Please visit our Retreat page to learn more about this summer's Kundiman poetry retreat.

2013 Faculty

Li-Young Lee is the author of four critically acclaimed books of poetry, his most recent being Behind My Eyes (W.W. Norton, 2008). His earlier collections are Book of My Nights (BOA Editions, 2001); Rose (BOA, 1986), winner of the Delmore Schwartz Memorial Award from New York University; The City in Which I Love You (BOA, 1991), the 1990 Lamont Poetry Selection; and a memoir entitled The Winged Seed: A Remembrance (Simon and Schuster, 1995), which received an American Book Award from the Before Columbus Foundation and will be reissued by BOA Editions in 2012. Lee's honors include fellowships from the National Endowment for the Arts, The Lannan Foundation, and the John Simon Guggenheim Memorial Foundation, as well as grants from the Illinois Arts Council, the Commonwealth of Pennsylvania, and the Pennsylvania Council on the Arts.

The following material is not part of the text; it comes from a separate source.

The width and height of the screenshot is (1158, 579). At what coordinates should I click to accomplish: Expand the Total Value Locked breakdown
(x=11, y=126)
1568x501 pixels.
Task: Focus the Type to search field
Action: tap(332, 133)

In 1988 he received the Writer's Award from the Mrs. Giles Whiting Foundation. He is also featured in Katja Esson's documentary, Poetry of Resilience.

 

Srikanth Reddy is the author of two books of poetry -- Facts for Visitors, which received the 2005 Asian American Literary Award for Poetry, and Voyager -- both published by the University of California Press.  His scholarly study of 20th Century American poetry, titled Changing Subjects, was published by Oxford University Press in 2011.  A graduate of the Iowa Writers' Workshop and the doctoral program in English at Harvard University, Reddy has received fellowships from the Whiting Foundation, the Mellon Foundation, the NEA, and the Creative Capital Foundation.  He is currently an Assistant Professor of English at the University of Chicago.

 

Lee Ann Roripaugh’s most recent volume of poetry, Dandarians, is forthcoming from Milkweed Press in 2014.  Her third volume of poetry, On the Cusp of a Dangerous Year, was released by Southern Illinois University Press in 2009.  A second volume, Year of the Snake, also published by Southern Illinois University Press, was named winner of the Association of Asian American Studies Book Award in Poetry/Prose for 2004.  Her first book, Beyond Heart Mountain (Penguin Books, 1999), was a 1998 winner of the National Poetry Series, and was selected as a finalist for the 2000 Asian American Literary Awards.  The recipient of a 2003 Archibald Bush Foundation Individual Artist Fellowship, she was also named the 2004 winner of the Prairie Schooner Strousse Award, the 2001 winner of the Frederick Manfred Award for Best Creative Writing awarded by the Western Literature Association, and the 1995 winner of the Randall Jarrell International Poetry Prize.  Her poetry and short stories have appeared in numerous journals and anthologies.  Roripaugh is currently a Professor of English at the University of South Dakota, where she serves as Director of Creative Writing and Editor-in-Chief of South Dakota Review.